[WORK TO COMPLETE]: Go over the data and keep only the lines that include "computer".

[THE DATA]:
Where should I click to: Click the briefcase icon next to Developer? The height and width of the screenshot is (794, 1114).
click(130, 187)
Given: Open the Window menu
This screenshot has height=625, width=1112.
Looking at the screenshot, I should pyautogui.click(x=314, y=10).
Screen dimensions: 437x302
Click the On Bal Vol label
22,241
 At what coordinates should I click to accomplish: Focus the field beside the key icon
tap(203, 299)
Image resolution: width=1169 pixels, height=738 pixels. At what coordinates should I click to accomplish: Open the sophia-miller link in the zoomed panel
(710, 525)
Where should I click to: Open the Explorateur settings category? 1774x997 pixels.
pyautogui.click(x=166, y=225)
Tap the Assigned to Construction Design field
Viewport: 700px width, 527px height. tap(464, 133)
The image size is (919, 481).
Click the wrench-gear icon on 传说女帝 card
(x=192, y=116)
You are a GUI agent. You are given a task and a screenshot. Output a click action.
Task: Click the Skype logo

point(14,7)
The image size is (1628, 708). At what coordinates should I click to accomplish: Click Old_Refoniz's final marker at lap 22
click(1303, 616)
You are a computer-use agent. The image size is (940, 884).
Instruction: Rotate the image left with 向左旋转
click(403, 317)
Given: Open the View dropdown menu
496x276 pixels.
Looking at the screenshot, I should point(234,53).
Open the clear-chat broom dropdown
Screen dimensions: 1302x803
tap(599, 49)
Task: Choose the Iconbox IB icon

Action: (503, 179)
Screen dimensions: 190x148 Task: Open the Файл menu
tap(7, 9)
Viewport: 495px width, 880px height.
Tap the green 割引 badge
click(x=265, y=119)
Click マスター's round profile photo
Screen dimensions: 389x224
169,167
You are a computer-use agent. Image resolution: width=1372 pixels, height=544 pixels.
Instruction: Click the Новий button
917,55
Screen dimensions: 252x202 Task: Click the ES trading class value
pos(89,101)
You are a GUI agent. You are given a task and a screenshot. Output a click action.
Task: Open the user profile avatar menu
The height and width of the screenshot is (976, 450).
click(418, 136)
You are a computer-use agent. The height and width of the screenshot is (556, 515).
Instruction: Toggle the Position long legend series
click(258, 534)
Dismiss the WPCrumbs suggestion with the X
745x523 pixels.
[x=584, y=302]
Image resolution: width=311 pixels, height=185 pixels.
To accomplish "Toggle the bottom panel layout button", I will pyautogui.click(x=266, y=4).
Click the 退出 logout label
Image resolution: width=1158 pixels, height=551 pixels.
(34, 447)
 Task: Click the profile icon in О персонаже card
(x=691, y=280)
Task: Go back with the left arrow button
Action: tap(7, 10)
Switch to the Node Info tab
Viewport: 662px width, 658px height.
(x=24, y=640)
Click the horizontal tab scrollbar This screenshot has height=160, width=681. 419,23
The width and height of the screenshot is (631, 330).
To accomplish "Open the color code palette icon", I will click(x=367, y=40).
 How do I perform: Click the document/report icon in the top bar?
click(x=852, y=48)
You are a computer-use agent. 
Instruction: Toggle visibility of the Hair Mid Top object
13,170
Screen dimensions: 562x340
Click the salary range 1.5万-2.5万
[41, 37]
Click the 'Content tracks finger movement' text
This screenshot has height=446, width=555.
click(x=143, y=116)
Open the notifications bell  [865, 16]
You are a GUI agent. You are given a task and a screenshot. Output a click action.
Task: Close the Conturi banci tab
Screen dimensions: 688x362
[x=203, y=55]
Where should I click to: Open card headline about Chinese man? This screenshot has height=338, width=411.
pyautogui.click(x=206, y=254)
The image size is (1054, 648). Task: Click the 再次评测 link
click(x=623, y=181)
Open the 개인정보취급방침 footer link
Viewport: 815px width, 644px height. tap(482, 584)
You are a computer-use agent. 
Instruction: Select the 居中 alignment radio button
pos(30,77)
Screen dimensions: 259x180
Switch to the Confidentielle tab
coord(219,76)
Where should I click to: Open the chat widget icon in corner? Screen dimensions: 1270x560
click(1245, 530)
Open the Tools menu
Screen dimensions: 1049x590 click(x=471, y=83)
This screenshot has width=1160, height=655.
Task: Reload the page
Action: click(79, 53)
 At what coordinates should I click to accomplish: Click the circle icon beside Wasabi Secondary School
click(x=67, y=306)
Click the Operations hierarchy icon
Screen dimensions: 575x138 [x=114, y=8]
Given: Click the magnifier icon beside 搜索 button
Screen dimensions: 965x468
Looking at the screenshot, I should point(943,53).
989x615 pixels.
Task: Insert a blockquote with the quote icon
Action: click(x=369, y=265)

[TASK RESPONSE]:
You are a computer-use agent. The image size is (940, 884).
You are a computer-use agent. Image resolution: width=1372 pixels, height=544 pixels.
You are a computer-use agent. The height and width of the screenshot is (556, 515).
You are a computer-use agent. 
You are a computer-use agent. 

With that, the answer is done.